Model korelasi antar sesatan dalam penelitian ini memiliki ketepatan model yang paling tinggi. Hasil penelitian ini sesuai dengan hasil penelitian Bollen (1980) yang menemukan bahwa model korelasi antar sesatan lebih tepat dibandingkan dengan model lain. Pada penelitian ini, analisis melalui model persamaan struktural baik pada

data simulasi maupun pada data CSEI menghasilkan nilai indeks modfiikasi (modification indices) yang besar pada korelasi antar sesatan. Artinya model akan memiliki ketepatan yang tinggi jika korelasi antar sesatan dilibatkan dalam model. Namun demikian peningkatan nilai ketepatan model yang terlihat dari tingginya nilai GFI dan rendahnya RMSEA mengalami perubahan yang tidak signifikan. Misalnya pada data simulasi didapatkan perubahan nilai GFI dari 0,998 menjadi 0,999 dan nilai RMSEA dari 0,0039 menjadi 0,0001. Dengan menggunakan uji statistik melalui

chi-square ditemukan tidak ada perbedaan ketepatan antara model korelasi antar sesatan

dan model konjenerik (χ2=6,62 ; p>0,05). Pada data empirik melalui data CSEI didapatkan hasil yang sedikit berbeda. Dengan menggunakan uji statistik chi-square ditemukan adanya perbedaan ketepatan model yang signifikan. Hal ini terjadi karena sampel yang digunakan adalah sampel dengan ukuran besar (N=5000) sehingga uji

chi-square kurang tepat digunakan. Melalui indeks ketepatan yang tidak terpengaruh ukuran

sampel yaitu GFI dan RMSEA didapatkan keterangan bahwa perbedaan ketepatan model antar kedua model memiliki nilai yang setara.
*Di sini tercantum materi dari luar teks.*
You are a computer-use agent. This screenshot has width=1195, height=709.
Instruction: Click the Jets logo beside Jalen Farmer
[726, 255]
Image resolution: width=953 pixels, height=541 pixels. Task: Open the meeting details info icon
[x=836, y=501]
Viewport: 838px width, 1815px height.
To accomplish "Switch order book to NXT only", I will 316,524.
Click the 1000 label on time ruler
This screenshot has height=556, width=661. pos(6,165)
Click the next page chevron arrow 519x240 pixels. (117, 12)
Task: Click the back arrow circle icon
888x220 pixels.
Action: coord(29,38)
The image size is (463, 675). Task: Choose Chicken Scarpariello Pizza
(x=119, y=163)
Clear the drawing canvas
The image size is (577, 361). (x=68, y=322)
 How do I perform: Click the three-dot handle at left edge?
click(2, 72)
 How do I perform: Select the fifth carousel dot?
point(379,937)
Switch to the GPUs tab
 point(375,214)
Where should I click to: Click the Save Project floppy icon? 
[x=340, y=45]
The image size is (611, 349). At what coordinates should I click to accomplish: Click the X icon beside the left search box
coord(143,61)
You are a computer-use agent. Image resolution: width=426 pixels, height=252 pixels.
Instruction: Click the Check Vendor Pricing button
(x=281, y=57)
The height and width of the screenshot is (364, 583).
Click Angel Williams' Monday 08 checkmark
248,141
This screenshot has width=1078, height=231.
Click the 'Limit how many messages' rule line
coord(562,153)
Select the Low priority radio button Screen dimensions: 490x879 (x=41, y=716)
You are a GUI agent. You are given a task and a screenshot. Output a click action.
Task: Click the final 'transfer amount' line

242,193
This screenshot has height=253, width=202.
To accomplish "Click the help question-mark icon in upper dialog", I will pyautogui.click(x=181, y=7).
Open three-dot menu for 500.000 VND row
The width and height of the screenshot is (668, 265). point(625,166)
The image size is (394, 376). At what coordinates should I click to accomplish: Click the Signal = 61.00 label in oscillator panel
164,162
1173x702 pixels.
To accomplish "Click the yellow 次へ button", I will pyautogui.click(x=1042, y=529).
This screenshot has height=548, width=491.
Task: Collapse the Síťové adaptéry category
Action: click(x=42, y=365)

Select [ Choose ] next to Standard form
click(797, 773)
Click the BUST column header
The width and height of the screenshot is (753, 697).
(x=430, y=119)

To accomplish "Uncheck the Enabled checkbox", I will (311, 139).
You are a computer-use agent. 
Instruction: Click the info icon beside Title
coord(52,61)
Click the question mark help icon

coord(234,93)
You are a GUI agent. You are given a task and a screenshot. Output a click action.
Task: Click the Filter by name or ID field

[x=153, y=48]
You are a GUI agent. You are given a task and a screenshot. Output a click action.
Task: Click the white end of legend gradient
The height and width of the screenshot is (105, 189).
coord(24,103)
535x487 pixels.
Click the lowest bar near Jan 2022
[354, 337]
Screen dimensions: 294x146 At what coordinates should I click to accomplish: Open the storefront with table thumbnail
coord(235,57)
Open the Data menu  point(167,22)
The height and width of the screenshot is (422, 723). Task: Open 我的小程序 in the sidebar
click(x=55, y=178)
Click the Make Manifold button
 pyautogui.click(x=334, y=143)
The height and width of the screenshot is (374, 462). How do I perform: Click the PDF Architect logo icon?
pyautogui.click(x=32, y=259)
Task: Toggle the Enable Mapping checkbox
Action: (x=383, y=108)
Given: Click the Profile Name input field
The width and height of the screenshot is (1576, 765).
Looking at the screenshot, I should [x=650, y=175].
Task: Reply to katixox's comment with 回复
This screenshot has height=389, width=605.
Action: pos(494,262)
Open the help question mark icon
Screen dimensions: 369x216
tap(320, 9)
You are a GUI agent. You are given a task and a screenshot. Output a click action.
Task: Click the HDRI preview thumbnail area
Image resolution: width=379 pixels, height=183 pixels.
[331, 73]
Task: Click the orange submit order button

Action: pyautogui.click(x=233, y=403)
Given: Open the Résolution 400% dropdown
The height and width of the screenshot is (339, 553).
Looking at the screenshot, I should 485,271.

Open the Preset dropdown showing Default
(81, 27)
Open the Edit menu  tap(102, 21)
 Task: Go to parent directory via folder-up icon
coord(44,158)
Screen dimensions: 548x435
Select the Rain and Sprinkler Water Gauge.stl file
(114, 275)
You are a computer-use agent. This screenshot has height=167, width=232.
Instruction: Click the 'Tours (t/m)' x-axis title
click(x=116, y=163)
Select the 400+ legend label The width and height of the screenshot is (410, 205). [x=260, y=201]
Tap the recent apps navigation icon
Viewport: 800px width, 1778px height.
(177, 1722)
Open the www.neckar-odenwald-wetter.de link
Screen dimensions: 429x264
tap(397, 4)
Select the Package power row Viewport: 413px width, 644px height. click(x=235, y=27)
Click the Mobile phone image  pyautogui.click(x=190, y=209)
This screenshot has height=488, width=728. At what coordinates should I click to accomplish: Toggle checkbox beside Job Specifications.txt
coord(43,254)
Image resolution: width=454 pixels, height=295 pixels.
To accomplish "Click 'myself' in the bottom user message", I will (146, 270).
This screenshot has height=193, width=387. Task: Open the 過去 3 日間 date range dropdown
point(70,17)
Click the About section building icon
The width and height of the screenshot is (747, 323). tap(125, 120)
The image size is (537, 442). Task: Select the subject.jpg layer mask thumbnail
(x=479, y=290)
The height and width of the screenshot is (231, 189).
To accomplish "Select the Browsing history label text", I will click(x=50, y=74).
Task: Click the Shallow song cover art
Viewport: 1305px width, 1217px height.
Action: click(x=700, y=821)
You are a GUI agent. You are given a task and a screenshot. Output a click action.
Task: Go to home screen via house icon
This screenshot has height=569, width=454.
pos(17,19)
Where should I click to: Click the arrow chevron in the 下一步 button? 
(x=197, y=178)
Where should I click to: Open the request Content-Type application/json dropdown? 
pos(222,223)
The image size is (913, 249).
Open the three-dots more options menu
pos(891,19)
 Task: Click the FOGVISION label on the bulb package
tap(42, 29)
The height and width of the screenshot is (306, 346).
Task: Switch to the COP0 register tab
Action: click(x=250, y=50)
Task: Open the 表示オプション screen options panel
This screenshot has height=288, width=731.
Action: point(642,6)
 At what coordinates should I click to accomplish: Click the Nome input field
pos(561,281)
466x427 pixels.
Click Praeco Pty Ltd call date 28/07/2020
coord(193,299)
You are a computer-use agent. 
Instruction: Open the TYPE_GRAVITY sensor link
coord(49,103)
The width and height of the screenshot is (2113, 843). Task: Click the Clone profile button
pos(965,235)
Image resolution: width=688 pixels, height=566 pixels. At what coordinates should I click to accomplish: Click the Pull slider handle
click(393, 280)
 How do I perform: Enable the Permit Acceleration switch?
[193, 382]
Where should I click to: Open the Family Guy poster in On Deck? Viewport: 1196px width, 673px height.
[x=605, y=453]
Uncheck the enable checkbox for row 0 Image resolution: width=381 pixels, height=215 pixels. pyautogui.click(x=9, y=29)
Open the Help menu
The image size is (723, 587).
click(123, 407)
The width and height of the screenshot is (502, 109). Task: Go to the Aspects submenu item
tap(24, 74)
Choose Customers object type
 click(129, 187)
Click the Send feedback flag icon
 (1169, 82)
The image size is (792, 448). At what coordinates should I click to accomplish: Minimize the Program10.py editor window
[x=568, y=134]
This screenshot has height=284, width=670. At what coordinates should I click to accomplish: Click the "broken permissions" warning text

Pada model korelasi antar sesatan diperoleh nilai GFI=0,99 dan RMSEA sebesar 0,069 sedangkan pada model konjenerik didapatkan nilai GFI=0,88 dan RMSEA sebesar 0,075. Artinya kedua model dapat menggambarkan variasi data yang dianalisis dengan tepat.

Penelitian ini menghasilkan indeks ketepatan model korelasi antar sesatan lebih tinggi dibanding dengan model lain akan tetapi melalui uji mendetail didapatkan kesimpulan tingginya ketepatan model tersebut tidak jauh beda dengan model teori skor murni klasik, misalnya model model konjenerik. Aplikasi model korelasi sesatan dalam evaluasi hasil pengukuran merupakan satu alternatif pendekatan dalam kajian psikometri. Sampai saat ini perdebatan mengenai hal tersebut masih hangat. Lucke

(2005) mengatakan bahwa aplikasi model korelasi antar sesatan dalam evaluasi hasil pengukuran psikologis adalah sesuatu yang cenderung tidak realistis (Lucke, 2005), di sisi lain Bollen (1980) mengatakan bahwa model korelasi antar sesatan merupakan pendekatan inovatif.